The tech giant announced new business terms for App Store apps that facilitate and promote transactions for digital goods or services.
Apple, Inc. (AAPL) announced a series of additional changes to its App Store policy to skirt the 500-million-euro ($585 million) fine imposed by the commission in late April.
The fine followed the EU’s determination that Apple breached its “anti-steering” obligation under the Digital Markets Act (DMA). The act dictates that apps downloaded via Apple App Store should be able to inform customers, free of charge, of alternative offers outside the App Store, steer them to those offers, and allow them to make purchases.
Apple’s stock has been one of the worst-performing Magnificent Seven stocks this year, having lost about 20%.
The Tim Cook-led unveiled updated App Store terms on Thursday, allowing European app developers to communicate and promote offers for the purchase of digital goods or services available at a destination of their choice.

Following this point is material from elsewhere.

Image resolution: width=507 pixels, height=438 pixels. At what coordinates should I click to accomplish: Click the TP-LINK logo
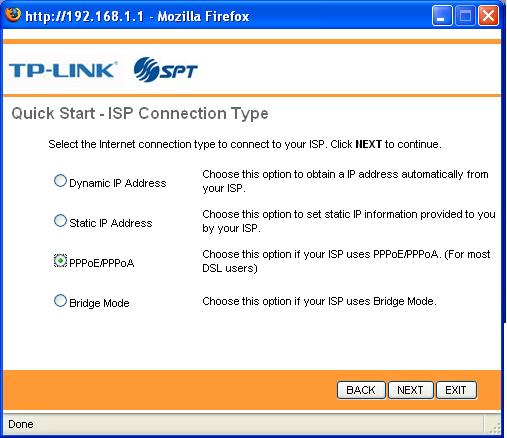(x=63, y=70)
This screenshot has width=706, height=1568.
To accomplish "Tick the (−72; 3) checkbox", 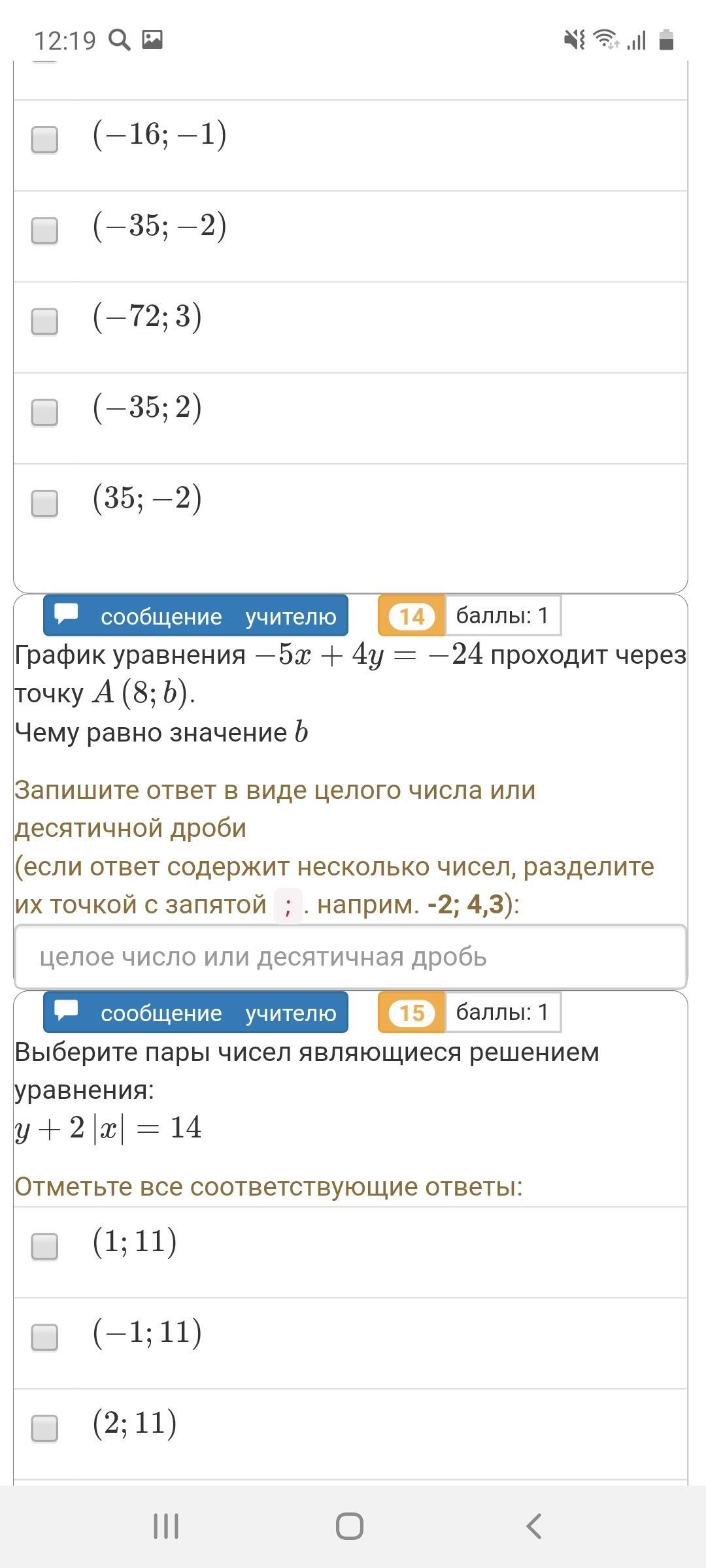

The tech giant announced new business terms for App Store apps that communicate and promote offers for digital goods or services for those transactions. These included an initial acquisition fee of 2% and a store services fee of 5% or 13% depending on the tier the developer chooses.
The company will charge a core technology commission (CTC) for apps on the StoreKit External Purchase Link Entitlement (EU) Addendum.
The CTC reflects the value Apple provides developers through ongoing investments in the tools, technologies, and services that enable them to build and share innovative apps with users, it said.
Apple noted that music streaming apps on the App Store in the European Economic Area (EEA) that want to use the Music Streaming Services Entitlement (EEA) can use these options.
Beginning next year, the tech giant plans to adopt a single business model in the EU for all developers, transitioning from the Core Technology Fee (CTF) to the CTC for digital goods or services.
The CTC will apply to digital goods or services sold by apps distributed from the App Store, Web Distribution, and/or alternative marketplaces.
Apple also said its iPhone and iPad operating systems would provide an updated user experience in the EU for installing alternative marketplaces or apps from a developer’s website, beginning with the iOS 18.6 and iPadOS 18.6.
Later this year, the company will provide an API to allow developers to initiate the download of alternative distributed apps they publish from within their app.
Fortnite developer Epic Games’ founder and CEO Tim Sweeney called Apple’s new DMA “a malicious compliance scheme [that] is blatantly unlawful in both Europe and the United States and makes a mockery of fair competition in digital markets.”
“Apps with competing payments are not only taxed but commercially crippled in the App Store.”
Epic Games recently won a legal victory over Apple as a judge determined that the latter violated an injunction that prohibited it from imposing anti-competitive pricing.